Under newly-appointed president and director Claus Jensen, Giant Bay Resources has started a campaign to, in Mr. Jensen’s words, “promote bioleaching like hell.”
Mr Jensen appeared before a group of about 50 stock brokers, investment analysts and portfolio managers at the Royal York Hotel in Toronto early this month. (By contrast, a similar meeting held just last year in Toronto attracted only six people). He was appointed president July 31 after Ross O. Glanville resigned his positions to pursue consulting assignments.
Mr Jensen, who describes himself as a prudent risk-taker, said Giant Bay will be seeking a broader market for its shares in the U.S. now that it has proven the technological feasibility of biologically leaching refractory ores containing sulphides of iron, arsenic and antimony. The leaching can be done in tanks or in heaps.
The company has applied for a nasdaq listing and will be doing a number of “show-and-tell” sessions to introduce the company and its technology to Wall Street in New York this month. Giant Bay currently has 172 registered shareholders, trading some 6.7 million outstanding shares, almost exclusively in Toronto.
“Within a month we expect to make a deal with a major mining company,” he said, “but the major market for our technology will be with new mines coming on.” Commercialization
Giant Bay fully intends to use the bioleaching technology it has developed at the laboratory scale to become a major gold producer. “We will not sell our technology,” Mr. Jensen says bluntly, “But we will use it as leverage to acquire interests in mines coming on stream.” He predicted that Giant Bay will sign deals for two or three heap leaching gold operations within the next year and a half.
For every 500,000-ton-per-year operation Giant Bay participates in, an estimated $2.60 would be added to the value of its shares, according to the company. About 27 cents a share would be added for every 100-ton- per-day mill the company participates in.
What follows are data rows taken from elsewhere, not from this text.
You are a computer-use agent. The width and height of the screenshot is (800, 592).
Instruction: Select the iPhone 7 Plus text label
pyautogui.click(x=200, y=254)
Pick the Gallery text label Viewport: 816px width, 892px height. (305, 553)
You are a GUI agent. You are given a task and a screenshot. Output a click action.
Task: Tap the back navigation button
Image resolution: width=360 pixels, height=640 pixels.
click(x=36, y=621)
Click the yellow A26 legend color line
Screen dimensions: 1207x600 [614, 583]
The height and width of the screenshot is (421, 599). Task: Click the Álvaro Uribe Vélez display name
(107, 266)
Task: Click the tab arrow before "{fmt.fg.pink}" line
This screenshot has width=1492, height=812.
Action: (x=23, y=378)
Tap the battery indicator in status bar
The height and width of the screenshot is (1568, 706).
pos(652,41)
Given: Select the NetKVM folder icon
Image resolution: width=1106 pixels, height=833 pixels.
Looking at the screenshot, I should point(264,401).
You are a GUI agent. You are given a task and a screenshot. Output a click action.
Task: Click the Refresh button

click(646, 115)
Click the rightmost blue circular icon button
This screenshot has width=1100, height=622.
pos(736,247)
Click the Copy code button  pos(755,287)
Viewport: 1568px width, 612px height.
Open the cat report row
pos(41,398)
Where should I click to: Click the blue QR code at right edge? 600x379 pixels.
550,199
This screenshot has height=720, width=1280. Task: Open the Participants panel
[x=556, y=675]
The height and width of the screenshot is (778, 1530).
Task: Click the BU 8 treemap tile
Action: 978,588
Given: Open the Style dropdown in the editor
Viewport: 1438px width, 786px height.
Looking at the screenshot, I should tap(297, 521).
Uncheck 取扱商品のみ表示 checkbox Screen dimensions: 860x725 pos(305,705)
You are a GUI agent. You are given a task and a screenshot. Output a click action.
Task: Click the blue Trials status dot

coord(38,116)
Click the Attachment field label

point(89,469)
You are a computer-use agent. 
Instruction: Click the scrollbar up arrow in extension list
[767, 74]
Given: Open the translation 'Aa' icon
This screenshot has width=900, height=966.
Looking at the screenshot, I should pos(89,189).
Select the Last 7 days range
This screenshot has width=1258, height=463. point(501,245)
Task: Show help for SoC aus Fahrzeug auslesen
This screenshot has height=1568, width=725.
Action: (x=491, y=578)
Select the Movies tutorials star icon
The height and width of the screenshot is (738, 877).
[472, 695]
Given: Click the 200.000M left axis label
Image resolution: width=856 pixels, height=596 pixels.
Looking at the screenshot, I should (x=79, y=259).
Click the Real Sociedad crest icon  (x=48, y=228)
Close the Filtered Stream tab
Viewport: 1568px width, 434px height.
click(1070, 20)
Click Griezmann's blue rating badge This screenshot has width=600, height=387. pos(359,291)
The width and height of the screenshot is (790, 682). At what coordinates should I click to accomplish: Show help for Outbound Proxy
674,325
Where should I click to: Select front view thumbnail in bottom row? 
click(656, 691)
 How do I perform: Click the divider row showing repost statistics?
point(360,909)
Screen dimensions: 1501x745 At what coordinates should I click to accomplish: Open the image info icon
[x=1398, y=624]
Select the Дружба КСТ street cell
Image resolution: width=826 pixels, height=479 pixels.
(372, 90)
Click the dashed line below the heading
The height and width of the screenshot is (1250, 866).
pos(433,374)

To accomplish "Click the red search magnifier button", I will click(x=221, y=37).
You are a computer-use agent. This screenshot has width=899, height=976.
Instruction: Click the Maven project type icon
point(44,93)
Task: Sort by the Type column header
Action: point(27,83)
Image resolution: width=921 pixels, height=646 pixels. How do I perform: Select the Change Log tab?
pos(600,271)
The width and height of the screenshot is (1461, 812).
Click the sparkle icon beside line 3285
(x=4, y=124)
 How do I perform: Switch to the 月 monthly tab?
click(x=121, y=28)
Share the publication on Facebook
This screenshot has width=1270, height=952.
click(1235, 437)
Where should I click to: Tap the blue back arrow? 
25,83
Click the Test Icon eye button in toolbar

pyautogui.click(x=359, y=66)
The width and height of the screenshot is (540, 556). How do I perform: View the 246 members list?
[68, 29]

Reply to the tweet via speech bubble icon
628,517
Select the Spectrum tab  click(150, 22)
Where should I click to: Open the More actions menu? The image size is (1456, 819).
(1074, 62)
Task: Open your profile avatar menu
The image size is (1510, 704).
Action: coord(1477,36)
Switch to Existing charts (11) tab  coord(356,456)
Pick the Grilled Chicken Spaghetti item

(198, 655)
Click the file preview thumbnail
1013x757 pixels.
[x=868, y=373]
There are several mining companies which, until now, have been stockpiling refractory ores. American Barrick Resources Corp., for example, has an estimated 5 million tons stockpiled at its Mercur mine near Salt Lake City, Utah. Australia would be an even bigger market for the bioleaching technology.
Last spring the company announced plans to build a plant that will likely demonstrate the commercial feasibility of using Thiobacillus ferrooxidans, a common bicrobe, to oxidize sulphides which contain valuable metals such as gold. Based on pilot plant tests the company estimates a 100-ton-per- day plant would cost $5.1 million and cost $58 a ton to operate. No site has been selected as yet for the plant.
The company is now working on selecting a strain of bacteria to treat carbonaceous ores which have proven to be difficult to treat in conventional gold mills.